▶ [Prompt] Look through the records and copy every line in which "agent" appears.

[Records from a dataset]
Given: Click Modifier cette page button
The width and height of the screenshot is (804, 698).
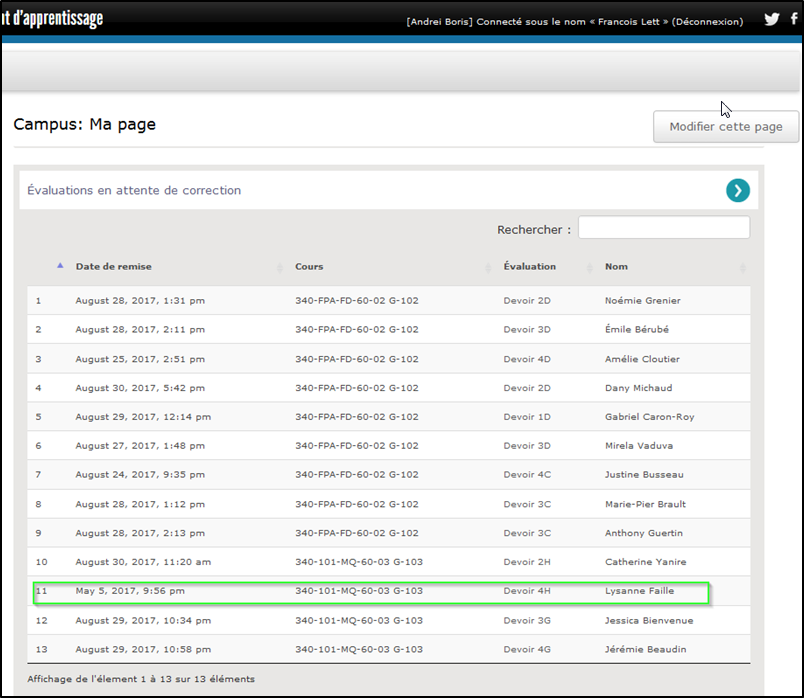Looking at the screenshot, I should pyautogui.click(x=725, y=127).
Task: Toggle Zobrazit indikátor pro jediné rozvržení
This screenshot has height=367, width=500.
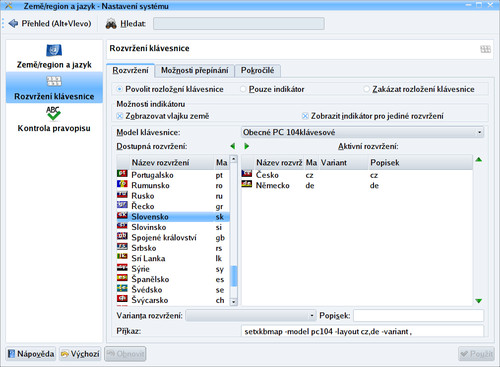Action: (305, 116)
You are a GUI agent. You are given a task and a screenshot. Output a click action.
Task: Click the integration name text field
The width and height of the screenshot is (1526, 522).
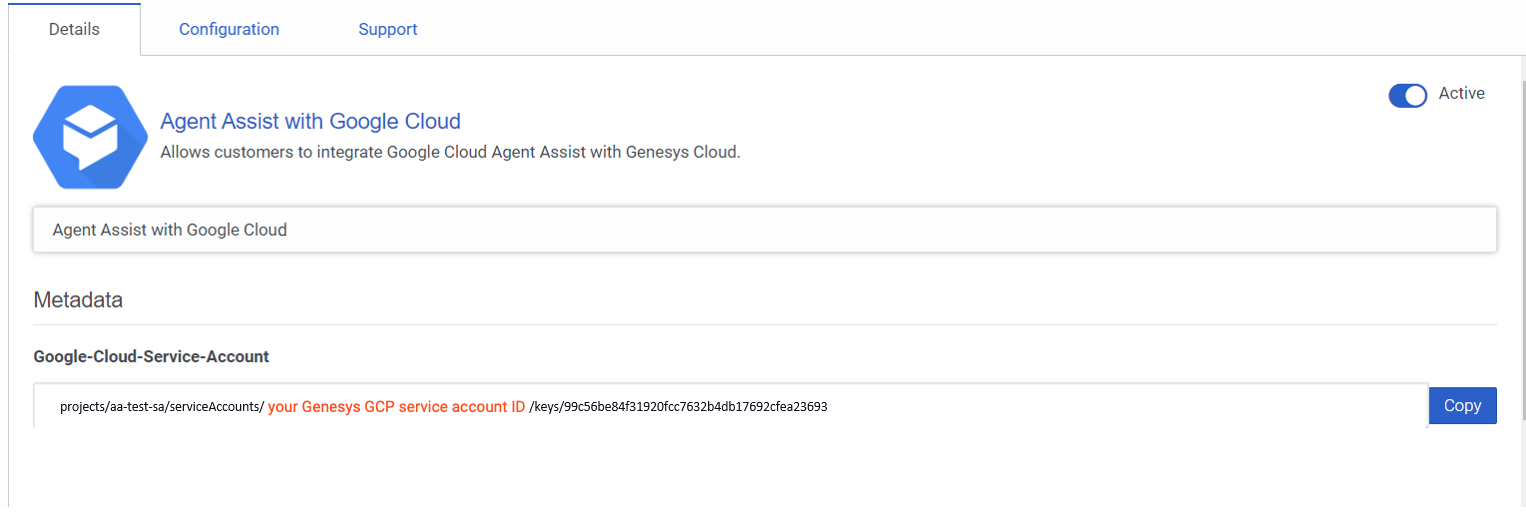coord(764,230)
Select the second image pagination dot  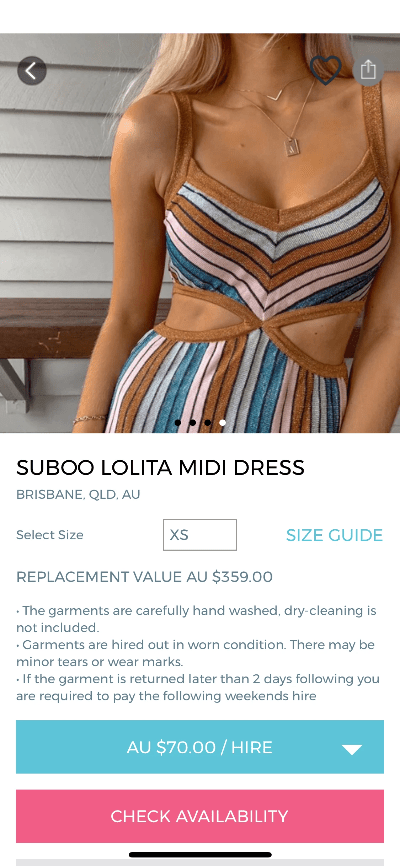tap(192, 423)
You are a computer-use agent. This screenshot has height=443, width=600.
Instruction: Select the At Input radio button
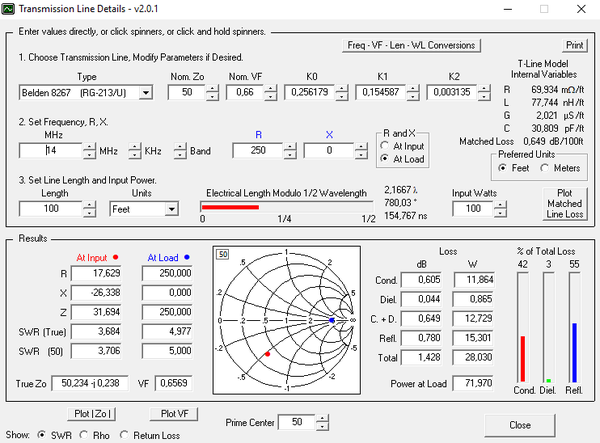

▶ [Result of the exercise]
You are a GUI agent. You are given a task and a screenshot. Output a click action.
You are a computer-use agent. This screenshot has height=443, width=600.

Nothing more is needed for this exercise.